▶ _Work order_
A word-for-word transcription of the whole listing is required.

▶ _Supplied material_
┌──

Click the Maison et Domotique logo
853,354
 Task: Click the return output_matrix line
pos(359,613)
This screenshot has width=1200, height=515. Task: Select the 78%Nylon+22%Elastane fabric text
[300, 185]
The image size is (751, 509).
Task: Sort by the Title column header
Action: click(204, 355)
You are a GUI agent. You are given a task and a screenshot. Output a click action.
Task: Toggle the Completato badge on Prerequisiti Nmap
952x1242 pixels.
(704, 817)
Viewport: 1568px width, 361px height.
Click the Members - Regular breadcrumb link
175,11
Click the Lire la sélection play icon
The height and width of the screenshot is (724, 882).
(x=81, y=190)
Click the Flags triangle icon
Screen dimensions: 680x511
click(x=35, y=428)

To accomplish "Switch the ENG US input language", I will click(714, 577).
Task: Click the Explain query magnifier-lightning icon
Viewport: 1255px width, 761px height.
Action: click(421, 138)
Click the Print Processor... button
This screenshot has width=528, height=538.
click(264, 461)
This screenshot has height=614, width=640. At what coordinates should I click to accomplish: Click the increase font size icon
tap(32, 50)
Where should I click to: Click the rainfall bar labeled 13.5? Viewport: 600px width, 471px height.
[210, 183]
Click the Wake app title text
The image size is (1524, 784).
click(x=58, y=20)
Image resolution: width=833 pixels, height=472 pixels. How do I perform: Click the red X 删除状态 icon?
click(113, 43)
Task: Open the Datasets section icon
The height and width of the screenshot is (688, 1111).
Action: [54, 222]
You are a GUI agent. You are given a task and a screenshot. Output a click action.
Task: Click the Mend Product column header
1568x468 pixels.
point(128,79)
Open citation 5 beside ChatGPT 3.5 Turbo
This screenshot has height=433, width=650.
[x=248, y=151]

└──

▶ _Solution for this task_
Click the Maison et Domotique logo
853,354
 Task: Click the return output_matrix line
pos(359,613)
This screenshot has width=1200, height=515. Task: Select the 78%Nylon+22%Elastane fabric text
[300, 185]
The image size is (751, 509).
Task: Sort by the Title column header
Action: click(204, 355)
You are a GUI agent. You are given a task and a screenshot. Output a click action.
Task: Toggle the Completato badge on Prerequisiti Nmap
952x1242 pixels.
(704, 817)
Viewport: 1568px width, 361px height.
Click the Members - Regular breadcrumb link
175,11
Click the Lire la sélection play icon
The height and width of the screenshot is (724, 882).
(x=81, y=190)
Click the Flags triangle icon
Screen dimensions: 680x511
click(x=35, y=428)

To accomplish "Switch the ENG US input language", I will click(714, 577).
Task: Click the Explain query magnifier-lightning icon
Viewport: 1255px width, 761px height.
Action: click(421, 138)
Click the Print Processor... button
This screenshot has width=528, height=538.
click(264, 461)
This screenshot has height=614, width=640. At what coordinates should I click to accomplish: Click the increase font size icon
tap(32, 50)
Where should I click to: Click the rainfall bar labeled 13.5? Viewport: 600px width, 471px height.
[210, 183]
Click the Wake app title text
The image size is (1524, 784).
click(x=58, y=20)
Image resolution: width=833 pixels, height=472 pixels. How do I perform: Click the red X 删除状态 icon?
click(113, 43)
Task: Open the Datasets section icon
The height and width of the screenshot is (688, 1111).
Action: [54, 222]
You are a GUI agent. You are given a task and a screenshot. Output a click action.
Task: Click the Mend Product column header
1568x468 pixels.
point(128,79)
Open citation 5 beside ChatGPT 3.5 Turbo
This screenshot has height=433, width=650.
[x=248, y=151]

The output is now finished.